> **Задание**:
Можете дословно воспроизвести отрывок колонки об иранских формулировках, начиная с «Четверг, 30 июля» и заканчивая «увидели и зафиксировали.»?

> **Фрагмент страницы**:
◆ ◆ ◆

Четверг, 30 июля 2026

Яд, который перестали пить: грамматика иранских поражений

Колонка Гершона Когана о тонкостях формулировок Ирана: в эпоху аятоллы Хомейни — и сегодня

Министр иностранных дел Ирана Аббас Аракчи.

Министр иностранных дел Ирана Аббас Аракчи. Фото: Hussein Malla/AP

27 июля Дональд Трамп сделал театрально звучащее заявление: удары по Ирану прекращены, но, если иранское руководство снова не образумится, они возобновятся, и очень быстро. В одном предложении уместились сразу две вещи: жест доброй воли и напоминание о том, у кого в руках пульт. Президент США предстал здесь в классической позе человека, который сам нажал на паузу и сам же готов в любой момент нажать play— причем хочет, чтобы все это увидели и зафиксировали.

Почти за месяц до этого, в июне, произошел другой эпизод той же самой войны нервов. После очередного раунда американских ударов иранский МИД выпустил заявление, которое на русский обычно переводят одной ровной фразой: удары США сделали перемирие «практически бессмысленным». Формулировка звучит нейтрально, почти по-канцелярски — как будто речь идет не о войне, а о протоколе технического совещания, где что-то «утратило силу».

Но если заглянуть в персидский оригинал этой фразы, а не в русский или английский перевод, там обнаруживается кое-что более выразительное. Ключевое словосочетание там — amalan bi-ma'na, «практически бессмысленным». Но кто здесь субъект, кто в этой формулировке «действующее лицо»? И тут выясняется забавное: субъектом иранского предложения оказывается не Иран. И даже не какая-то безличная сила вроде «обстоятельств» или «ситуации». Подлежащее — это сами удары, американские атаки. Это они, по-персидски, грамматически «сделали» перемирие бессмысленным. Иран же исчезает из предложения целиком, как будто его там никогда и не стояло — ни как жертвы, ни как участника, ни как стороны, которая теперь имеет право на ответ.

◆ ◆ ◆

> **Исходные строки**:
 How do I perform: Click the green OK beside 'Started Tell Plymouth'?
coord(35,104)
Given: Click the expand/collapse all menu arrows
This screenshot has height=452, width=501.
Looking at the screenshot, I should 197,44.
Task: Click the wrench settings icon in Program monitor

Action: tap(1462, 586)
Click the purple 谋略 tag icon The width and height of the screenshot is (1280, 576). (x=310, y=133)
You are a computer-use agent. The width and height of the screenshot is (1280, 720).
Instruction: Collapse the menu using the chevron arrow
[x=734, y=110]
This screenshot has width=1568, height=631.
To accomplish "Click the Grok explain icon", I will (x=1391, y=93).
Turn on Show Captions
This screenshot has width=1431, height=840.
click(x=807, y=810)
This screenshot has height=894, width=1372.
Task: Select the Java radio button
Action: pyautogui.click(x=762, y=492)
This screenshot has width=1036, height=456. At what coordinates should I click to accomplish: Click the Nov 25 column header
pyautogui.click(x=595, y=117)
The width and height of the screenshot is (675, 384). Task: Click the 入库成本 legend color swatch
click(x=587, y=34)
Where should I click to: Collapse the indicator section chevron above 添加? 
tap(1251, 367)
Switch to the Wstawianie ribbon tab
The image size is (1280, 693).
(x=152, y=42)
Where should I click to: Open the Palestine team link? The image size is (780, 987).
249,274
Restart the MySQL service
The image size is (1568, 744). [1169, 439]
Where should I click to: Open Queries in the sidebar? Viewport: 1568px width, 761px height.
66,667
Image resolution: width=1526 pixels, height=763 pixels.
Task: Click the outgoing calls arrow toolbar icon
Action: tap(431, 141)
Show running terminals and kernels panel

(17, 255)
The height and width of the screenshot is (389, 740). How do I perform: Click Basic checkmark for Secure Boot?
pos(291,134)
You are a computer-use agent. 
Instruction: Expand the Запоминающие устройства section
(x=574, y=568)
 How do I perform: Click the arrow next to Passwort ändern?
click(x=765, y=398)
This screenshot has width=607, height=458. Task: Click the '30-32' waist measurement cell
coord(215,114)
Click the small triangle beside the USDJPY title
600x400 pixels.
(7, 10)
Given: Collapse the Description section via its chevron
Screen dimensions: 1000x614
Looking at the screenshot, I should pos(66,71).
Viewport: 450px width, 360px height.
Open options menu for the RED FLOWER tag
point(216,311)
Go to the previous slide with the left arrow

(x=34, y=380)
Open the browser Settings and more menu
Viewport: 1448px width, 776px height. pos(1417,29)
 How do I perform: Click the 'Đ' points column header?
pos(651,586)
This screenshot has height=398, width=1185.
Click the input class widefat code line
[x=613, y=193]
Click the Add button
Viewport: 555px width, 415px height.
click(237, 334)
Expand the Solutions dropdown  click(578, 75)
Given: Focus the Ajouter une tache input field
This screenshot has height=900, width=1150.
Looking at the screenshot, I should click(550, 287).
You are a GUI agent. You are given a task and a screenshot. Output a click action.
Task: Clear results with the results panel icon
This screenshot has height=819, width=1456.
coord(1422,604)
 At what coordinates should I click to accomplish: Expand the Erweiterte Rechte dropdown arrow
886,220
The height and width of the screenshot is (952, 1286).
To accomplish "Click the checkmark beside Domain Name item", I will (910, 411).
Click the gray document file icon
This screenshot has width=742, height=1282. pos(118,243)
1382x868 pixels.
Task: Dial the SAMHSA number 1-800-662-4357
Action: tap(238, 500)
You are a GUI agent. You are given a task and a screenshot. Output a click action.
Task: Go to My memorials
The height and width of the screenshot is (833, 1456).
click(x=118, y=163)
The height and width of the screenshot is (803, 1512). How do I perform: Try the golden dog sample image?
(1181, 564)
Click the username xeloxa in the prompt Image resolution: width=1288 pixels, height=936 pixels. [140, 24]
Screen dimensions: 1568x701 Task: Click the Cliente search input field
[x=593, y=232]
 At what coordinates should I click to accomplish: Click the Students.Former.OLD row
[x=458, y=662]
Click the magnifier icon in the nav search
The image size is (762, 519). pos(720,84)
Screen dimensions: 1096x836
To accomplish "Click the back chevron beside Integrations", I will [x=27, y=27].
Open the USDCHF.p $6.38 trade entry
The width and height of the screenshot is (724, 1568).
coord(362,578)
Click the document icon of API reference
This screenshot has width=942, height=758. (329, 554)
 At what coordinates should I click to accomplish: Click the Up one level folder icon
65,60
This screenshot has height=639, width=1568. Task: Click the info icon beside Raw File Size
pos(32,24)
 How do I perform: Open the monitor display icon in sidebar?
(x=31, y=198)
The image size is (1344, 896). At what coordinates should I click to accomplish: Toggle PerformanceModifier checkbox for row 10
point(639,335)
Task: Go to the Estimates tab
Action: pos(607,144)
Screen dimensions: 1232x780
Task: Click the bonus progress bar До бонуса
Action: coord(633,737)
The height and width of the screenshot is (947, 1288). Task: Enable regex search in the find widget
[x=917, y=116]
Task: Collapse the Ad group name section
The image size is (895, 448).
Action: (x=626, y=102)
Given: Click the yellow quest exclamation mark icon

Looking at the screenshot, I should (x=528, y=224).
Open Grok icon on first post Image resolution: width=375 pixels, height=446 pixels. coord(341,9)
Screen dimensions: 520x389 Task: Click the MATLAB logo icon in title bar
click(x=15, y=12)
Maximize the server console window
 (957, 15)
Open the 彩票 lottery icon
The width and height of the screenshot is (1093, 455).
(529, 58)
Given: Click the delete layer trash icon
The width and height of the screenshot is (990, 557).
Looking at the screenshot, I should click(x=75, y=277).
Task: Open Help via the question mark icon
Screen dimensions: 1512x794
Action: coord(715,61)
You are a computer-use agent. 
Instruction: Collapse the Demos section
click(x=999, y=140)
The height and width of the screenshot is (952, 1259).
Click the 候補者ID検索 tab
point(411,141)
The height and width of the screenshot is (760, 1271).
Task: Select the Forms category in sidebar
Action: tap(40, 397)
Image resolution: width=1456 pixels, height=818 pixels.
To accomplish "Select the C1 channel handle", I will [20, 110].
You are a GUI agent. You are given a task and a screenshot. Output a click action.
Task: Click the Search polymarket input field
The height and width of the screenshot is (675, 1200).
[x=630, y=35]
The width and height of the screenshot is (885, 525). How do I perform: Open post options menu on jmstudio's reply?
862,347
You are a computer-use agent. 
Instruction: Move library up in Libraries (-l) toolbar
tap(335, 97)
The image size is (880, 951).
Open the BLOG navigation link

◆ ◆ ◆

> **Решение задачи**:
Четверг, 30 июля 2026

Яд, который перестали пить: грамматика иранских поражений

Колонка Гершона Когана о тонкостях формулировок Ирана: в эпоху аятоллы Хомейни — и сегодня

Министр иностранных дел Ирана Аббас Аракчи.

Министр иностранных дел Ирана Аббас Аракчи. Фото: Hussein Malla/AP

27 июля Дональд Трамп сделал театрально звучащее заявление: удары по Ирану прекращены, но, если иранское руководство снова не образумится, они возобновятся, и очень быстро. В одном предложении уместились сразу две вещи: жест доброй воли и напоминание о том, у кого в руках пульт. Президент США предстал здесь в классической позе человека, который сам нажал на паузу и сам же готов в любой момент нажать play— причем хочет, чтобы все это увидели и зафиксировали.